Priority students must include younger children, some students with special needs of all ages, placements and grade levels, and students at risk of dropping out of school, including those who failed to engage with remote learning. CPS must do whatever it takes to make sure that all of the trauma experienced by students due to COVID does not result in further lifelong trauma due to a failure to complete high school.

Decisions must be made through equity-driven partnerships and relationships, and not one-size-fits all. Equity means that students who need more, must receive more.

Targeted outreach to families must be provided to ensure understanding and provide families with the opportunity to opt-in and have their children attend school in a physical classroom with co-created and realistic safety procedures that minimize the risk of spreading the COVID-19 virus from home to school. This communication should be done by phone call or video meeting whenever possible.

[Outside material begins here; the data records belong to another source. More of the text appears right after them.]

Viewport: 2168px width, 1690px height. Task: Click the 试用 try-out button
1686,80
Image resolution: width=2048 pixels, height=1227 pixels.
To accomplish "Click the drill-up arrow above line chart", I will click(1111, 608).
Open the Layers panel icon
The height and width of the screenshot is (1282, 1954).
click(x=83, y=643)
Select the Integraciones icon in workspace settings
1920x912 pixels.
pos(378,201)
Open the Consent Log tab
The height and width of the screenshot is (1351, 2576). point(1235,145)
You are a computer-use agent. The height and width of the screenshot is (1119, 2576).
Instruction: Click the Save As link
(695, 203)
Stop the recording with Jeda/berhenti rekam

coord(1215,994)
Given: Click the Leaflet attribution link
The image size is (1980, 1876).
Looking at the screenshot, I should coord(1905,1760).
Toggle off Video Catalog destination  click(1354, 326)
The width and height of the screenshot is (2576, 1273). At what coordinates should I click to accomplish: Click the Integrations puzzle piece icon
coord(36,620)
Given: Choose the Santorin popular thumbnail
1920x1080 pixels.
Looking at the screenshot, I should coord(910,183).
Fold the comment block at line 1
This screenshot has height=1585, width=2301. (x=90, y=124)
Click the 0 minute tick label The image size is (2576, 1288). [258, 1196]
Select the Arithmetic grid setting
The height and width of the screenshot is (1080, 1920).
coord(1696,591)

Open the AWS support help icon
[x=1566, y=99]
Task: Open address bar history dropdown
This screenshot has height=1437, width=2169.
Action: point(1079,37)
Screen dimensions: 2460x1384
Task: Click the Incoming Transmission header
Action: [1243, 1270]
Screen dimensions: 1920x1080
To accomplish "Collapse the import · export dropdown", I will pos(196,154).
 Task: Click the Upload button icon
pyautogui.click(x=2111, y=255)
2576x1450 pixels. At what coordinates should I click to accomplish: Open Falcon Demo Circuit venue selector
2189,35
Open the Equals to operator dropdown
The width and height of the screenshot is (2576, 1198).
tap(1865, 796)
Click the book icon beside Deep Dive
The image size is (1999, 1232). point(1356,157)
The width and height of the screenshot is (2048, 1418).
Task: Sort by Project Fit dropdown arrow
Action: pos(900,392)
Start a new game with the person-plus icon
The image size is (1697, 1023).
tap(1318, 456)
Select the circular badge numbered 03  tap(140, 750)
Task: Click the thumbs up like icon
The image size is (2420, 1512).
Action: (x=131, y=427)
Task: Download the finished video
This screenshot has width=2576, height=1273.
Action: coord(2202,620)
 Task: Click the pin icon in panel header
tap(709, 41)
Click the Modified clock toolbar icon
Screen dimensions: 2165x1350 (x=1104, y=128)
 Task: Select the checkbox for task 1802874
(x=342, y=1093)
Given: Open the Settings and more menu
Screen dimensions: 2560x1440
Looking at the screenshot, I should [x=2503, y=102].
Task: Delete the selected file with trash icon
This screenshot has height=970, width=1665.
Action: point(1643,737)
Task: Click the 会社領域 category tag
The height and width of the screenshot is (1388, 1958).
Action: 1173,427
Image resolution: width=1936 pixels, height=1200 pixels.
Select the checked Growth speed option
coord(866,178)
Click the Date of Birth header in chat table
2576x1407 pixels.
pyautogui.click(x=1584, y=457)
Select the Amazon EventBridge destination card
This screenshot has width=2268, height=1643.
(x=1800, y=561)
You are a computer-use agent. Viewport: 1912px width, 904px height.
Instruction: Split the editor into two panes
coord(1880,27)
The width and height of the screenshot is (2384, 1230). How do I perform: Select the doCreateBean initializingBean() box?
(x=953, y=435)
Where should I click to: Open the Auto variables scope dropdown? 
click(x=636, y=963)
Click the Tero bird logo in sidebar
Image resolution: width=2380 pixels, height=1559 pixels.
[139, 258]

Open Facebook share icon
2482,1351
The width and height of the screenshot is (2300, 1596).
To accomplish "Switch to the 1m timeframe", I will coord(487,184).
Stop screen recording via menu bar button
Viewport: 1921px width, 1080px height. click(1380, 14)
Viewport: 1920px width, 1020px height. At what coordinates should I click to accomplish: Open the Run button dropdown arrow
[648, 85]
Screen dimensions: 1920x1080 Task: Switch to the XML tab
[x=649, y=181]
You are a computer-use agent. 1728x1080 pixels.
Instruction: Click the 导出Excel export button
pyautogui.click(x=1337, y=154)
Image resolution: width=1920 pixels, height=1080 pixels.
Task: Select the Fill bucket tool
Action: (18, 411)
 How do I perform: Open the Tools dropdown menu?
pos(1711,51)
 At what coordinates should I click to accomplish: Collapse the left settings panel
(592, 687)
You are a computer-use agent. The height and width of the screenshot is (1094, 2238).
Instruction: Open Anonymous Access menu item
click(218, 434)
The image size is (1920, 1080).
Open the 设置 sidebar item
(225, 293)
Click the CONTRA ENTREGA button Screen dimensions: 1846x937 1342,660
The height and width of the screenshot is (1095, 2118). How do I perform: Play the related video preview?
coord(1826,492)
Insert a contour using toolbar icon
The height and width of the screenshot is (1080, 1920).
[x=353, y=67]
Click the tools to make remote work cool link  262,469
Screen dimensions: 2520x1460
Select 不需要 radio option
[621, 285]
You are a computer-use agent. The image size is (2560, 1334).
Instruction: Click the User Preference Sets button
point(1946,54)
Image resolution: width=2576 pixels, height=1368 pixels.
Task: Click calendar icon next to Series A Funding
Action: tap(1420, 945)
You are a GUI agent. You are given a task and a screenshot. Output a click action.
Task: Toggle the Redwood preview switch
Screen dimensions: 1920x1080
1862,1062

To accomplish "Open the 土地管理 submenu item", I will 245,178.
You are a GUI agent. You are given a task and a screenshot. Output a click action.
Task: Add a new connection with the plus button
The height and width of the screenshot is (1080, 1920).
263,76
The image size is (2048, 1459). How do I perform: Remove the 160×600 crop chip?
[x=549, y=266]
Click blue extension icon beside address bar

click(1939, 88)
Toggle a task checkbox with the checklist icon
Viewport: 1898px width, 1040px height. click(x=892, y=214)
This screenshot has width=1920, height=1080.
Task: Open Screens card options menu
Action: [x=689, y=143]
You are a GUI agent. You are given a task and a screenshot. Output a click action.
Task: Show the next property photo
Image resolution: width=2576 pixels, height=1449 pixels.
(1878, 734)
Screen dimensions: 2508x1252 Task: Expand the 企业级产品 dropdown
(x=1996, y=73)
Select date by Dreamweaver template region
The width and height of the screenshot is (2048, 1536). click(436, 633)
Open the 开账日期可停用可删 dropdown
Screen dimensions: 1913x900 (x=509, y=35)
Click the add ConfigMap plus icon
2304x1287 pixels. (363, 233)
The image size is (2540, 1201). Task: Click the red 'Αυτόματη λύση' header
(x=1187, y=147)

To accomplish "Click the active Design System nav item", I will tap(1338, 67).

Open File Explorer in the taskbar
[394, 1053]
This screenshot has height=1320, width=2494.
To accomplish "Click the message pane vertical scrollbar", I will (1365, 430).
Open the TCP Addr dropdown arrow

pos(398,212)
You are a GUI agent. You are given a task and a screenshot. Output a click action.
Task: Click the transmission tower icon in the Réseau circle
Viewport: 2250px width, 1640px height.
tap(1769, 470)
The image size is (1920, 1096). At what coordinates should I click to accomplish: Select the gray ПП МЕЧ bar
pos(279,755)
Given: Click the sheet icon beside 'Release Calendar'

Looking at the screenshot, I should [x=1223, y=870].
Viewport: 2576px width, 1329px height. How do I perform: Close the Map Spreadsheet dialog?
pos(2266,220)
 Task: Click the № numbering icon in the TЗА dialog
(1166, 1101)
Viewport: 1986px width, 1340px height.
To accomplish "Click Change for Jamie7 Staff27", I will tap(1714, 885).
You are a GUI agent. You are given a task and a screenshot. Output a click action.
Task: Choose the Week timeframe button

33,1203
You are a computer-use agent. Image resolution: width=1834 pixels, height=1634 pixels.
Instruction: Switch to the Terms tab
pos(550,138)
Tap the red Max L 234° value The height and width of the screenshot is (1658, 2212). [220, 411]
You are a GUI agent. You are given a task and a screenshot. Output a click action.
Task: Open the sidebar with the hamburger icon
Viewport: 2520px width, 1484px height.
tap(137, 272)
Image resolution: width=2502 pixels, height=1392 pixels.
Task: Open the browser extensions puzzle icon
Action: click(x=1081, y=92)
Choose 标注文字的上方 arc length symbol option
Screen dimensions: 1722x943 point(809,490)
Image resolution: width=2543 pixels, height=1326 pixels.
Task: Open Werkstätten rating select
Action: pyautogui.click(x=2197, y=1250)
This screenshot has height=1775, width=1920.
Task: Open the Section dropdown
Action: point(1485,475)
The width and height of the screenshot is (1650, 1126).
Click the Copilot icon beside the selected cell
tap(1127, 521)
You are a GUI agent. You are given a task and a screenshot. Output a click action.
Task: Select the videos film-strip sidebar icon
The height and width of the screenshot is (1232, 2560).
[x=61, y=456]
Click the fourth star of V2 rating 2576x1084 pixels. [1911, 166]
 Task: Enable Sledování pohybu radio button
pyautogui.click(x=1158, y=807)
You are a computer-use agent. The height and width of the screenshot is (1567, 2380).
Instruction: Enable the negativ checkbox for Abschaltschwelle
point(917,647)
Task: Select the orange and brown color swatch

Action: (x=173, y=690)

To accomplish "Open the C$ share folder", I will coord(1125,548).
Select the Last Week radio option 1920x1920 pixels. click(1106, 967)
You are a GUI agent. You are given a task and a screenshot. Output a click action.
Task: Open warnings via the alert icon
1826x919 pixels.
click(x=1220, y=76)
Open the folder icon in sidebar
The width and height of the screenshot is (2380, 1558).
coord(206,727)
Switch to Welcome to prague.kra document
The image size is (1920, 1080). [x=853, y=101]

For students on IEPs, CPS must ensure that students receive appropriate accommodations that both goals and services outlined in their IEP are adapted based on the different conditions present with remote learning. This includes collaborating with caregivers so that additional needed services are added to the IEP without delay if they are needed to ensure that students receive a free and appropriate education in a remote context. These may include additional goals, accommodations, or services that had not previously been needed.

Additionally, for Special Education Students, CPS must ensure that students are provided thorough transition planning services starting by age 14. CPS should collaborate with the student and caregivers to ensure that the transition planning goals are truly about the student’s dreams for adult living and address all of the competencies necessary to make the student’s dreams come true. Due to the constraints of what can be accomplished under COVID, we demand that CPS extend the timeframe to accomplish the students transition plan beyond age 22 if needed.

In order to maximize learning in a remote context for ALL students, CPS must take decisive action to provide high-quality, consistent, interactive and relationship-driven remote learning opportunities for students who are able to participate and access the curriculum through this medium. We expect our students to receive a robust education that addresses their learning gaps and continues to teach new content.

CPS should utilize all staff to reach out and develop relationships with students. Some staff could be assigned to be “youth outreach workers” to text reminders and make phone calls to ensure that students are engaged.

In addition, CPS must collaborate with all educators and staff to ensure that they receive the support they need to effectively serve students remotely including partnering with caregivers to determine what works best for students to make progress. In the interest of transparency, learning benchmark assessments should be shared and discussed with parents regularly, whether or not a student has an IEP.

CPS must also teach students how to plan for and organize their day for remote learning. This includes explicit teaching of schedule planning, calendar use, alarms, and notifications. Expectations should be clear around attendance and remaining focused and engaged during virtual lessons.

Finally, CPS must work with caregivers, teachers, and principals to change its discipline procedures to one of restorative justice and positive behavioral support. This means eliminating the practices of suspensions and expulsions. For too long, black and brown students, particularly those with disabilities, have been excluded from school due to behavioral concerns by either sending the student to the office, calling the parent to pick them up without documenting this as a suspension, or through formal suspension or expulsion from school. We are concerned that increased policing of student’s bodies will occur due to COVID concerns, and that this will be used to further marginalize this population and deny them the same learning opportunities as their peers.

We look forward to continued collaboration as we all look for solutions that will best serve students in Cambridge.